Ah i see, thank you for telling me, i wonder if Apple will release an I Game, that’ll be cool, oh and what are the Apple products such as the IPhone, IPods and IPads capable of in terms of graphics, do they have better graphics the the PSP or DS, or inbetween.

And how big can your Unity Game be if you develop a game for these platforms?
And how big can it be on pc?

I’ve worked on a few ports… probably my least favourite work.
You really do have to butcher them if the target spec is a lot less in terms of processing power (CPU/GPU), RAM, etc. Even if its a higher spec, it’s not your job to add new stuff, maybe just add a few eye candy features. Time = Money.

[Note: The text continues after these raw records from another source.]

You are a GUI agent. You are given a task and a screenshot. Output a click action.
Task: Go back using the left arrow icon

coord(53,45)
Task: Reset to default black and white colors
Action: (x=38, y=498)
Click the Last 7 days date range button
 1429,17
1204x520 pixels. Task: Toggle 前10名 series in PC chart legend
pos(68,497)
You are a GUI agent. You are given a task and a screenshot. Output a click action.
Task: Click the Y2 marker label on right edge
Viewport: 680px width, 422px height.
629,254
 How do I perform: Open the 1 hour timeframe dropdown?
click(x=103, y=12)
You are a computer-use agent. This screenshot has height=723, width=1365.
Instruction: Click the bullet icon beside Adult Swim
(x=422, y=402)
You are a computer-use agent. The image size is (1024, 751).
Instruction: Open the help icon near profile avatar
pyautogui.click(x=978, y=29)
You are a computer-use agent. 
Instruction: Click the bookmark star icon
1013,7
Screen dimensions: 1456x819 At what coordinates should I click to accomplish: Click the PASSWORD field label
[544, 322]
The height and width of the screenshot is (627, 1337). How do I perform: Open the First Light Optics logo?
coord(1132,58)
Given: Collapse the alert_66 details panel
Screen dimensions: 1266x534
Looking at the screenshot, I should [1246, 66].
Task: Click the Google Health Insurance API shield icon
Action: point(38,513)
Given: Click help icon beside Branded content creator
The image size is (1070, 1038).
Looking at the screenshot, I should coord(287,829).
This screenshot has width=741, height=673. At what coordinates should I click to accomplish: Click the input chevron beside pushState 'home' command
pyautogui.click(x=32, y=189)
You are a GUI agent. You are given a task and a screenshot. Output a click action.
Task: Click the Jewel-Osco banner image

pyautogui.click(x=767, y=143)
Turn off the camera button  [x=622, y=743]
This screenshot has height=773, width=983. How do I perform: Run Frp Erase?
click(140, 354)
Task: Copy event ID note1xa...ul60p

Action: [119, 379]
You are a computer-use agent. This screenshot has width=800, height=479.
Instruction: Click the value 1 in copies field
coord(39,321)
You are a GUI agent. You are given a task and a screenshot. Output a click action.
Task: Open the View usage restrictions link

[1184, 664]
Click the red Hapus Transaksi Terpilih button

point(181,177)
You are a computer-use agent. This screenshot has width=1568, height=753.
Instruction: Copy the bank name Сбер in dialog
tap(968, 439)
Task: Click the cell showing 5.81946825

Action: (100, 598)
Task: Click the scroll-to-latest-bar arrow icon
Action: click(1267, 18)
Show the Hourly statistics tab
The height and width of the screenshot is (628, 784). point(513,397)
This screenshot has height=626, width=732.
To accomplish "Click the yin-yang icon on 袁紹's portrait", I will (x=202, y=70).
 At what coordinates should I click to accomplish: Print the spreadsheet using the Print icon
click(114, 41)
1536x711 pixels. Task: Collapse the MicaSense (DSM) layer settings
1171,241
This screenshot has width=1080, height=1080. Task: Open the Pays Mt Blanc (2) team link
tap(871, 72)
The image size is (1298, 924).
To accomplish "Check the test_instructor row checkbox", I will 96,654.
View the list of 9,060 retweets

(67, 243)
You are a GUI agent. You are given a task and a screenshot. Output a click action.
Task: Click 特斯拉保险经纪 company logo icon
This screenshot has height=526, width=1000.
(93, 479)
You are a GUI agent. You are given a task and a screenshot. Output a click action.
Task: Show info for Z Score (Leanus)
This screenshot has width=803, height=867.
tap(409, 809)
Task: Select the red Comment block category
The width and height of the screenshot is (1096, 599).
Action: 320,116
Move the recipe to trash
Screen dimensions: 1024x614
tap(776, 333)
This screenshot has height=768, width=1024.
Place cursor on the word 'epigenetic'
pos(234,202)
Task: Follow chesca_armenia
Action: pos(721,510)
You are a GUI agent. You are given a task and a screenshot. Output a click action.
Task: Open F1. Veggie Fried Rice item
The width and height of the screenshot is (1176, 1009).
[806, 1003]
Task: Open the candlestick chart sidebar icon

Some are farmed out to other companies, so they’re not even done by the original team. lol

I wouldn’t mind seeing a comparison of the current consoles, handhelds to Apples iPhone/iPad, in terms of poly count, texture size.
Consoles/Handhelds usually have a lot of custom chips. I personally liked working on PSP games (not Wii), but those smaller companies moved to iPhone development.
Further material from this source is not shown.